— Start Items —
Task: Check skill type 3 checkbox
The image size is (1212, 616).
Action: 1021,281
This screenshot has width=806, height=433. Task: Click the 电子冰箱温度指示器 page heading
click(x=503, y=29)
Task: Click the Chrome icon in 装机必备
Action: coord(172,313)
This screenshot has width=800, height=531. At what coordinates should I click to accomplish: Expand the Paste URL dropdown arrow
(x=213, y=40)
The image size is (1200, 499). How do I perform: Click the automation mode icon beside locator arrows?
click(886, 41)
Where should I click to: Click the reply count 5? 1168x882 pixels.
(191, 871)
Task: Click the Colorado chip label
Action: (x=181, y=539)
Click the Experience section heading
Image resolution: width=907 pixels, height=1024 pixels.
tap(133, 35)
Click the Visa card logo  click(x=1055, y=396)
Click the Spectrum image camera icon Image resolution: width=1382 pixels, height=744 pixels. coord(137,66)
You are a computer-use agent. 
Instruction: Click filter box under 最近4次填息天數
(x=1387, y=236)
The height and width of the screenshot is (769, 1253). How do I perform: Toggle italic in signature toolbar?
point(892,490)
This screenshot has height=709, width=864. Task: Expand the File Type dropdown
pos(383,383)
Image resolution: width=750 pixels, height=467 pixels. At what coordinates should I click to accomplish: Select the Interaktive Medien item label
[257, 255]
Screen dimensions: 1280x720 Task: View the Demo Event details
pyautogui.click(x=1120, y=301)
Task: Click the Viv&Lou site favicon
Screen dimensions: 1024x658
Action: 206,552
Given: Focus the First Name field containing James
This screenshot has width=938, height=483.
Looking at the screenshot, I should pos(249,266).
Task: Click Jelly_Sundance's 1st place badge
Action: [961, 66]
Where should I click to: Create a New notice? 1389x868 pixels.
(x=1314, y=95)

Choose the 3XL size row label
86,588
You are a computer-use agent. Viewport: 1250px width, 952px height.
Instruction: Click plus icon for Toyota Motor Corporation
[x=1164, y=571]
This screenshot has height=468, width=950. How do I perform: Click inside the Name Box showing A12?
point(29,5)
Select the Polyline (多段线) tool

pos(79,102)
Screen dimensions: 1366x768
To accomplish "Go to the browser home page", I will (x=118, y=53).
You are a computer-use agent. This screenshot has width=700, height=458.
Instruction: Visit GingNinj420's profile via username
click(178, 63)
— End Items —
**Your objective**: Please update the items by putting "Goal" in place of every "Instruction", with all other text left unchanged.

**Task result**:
Task: Check skill type 3 checkbox
The image size is (1212, 616).
Action: 1021,281
This screenshot has width=806, height=433. Task: Click the 电子冰箱温度指示器 page heading
click(x=503, y=29)
Task: Click the Chrome icon in 装机必备
Action: coord(172,313)
This screenshot has width=800, height=531. At what coordinates should I click to accomplish: Expand the Paste URL dropdown arrow
(x=213, y=40)
The image size is (1200, 499). How do I perform: Click the automation mode icon beside locator arrows?
click(886, 41)
Where should I click to: Click the reply count 5? 1168x882 pixels.
(191, 871)
Task: Click the Colorado chip label
Action: (x=181, y=539)
Click the Experience section heading
Image resolution: width=907 pixels, height=1024 pixels.
tap(133, 35)
Click the Visa card logo  click(x=1055, y=396)
Click the Spectrum image camera icon Image resolution: width=1382 pixels, height=744 pixels. coord(137,66)
You are a computer-use agent. 
Goal: Click filter box under 最近4次填息天數
(x=1387, y=236)
The height and width of the screenshot is (769, 1253). How do I perform: Toggle italic in signature toolbar?
point(892,490)
This screenshot has height=709, width=864. Task: Expand the File Type dropdown
pos(383,383)
Image resolution: width=750 pixels, height=467 pixels. At what coordinates should I click to accomplish: Select the Interaktive Medien item label
[257, 255]
Screen dimensions: 1280x720 Task: View the Demo Event details
pyautogui.click(x=1120, y=301)
Task: Click the Viv&Lou site favicon
Screen dimensions: 1024x658
Action: 206,552
Given: Focus the First Name field containing James
This screenshot has width=938, height=483.
Looking at the screenshot, I should pos(249,266).
Task: Click Jelly_Sundance's 1st place badge
Action: [961, 66]
Where should I click to: Create a New notice? 1389x868 pixels.
(x=1314, y=95)

Choose the 3XL size row label
86,588
You are a computer-use agent. Viewport: 1250px width, 952px height.
Goal: Click plus icon for Toyota Motor Corporation
[x=1164, y=571]
This screenshot has height=468, width=950. How do I perform: Click inside the Name Box showing A12?
point(29,5)
Select the Polyline (多段线) tool

pos(79,102)
Screen dimensions: 1366x768
To accomplish "Go to the browser home page", I will (x=118, y=53).
You are a computer-use agent. This screenshot has width=700, height=458.
Goal: Visit GingNinj420's profile via username
click(178, 63)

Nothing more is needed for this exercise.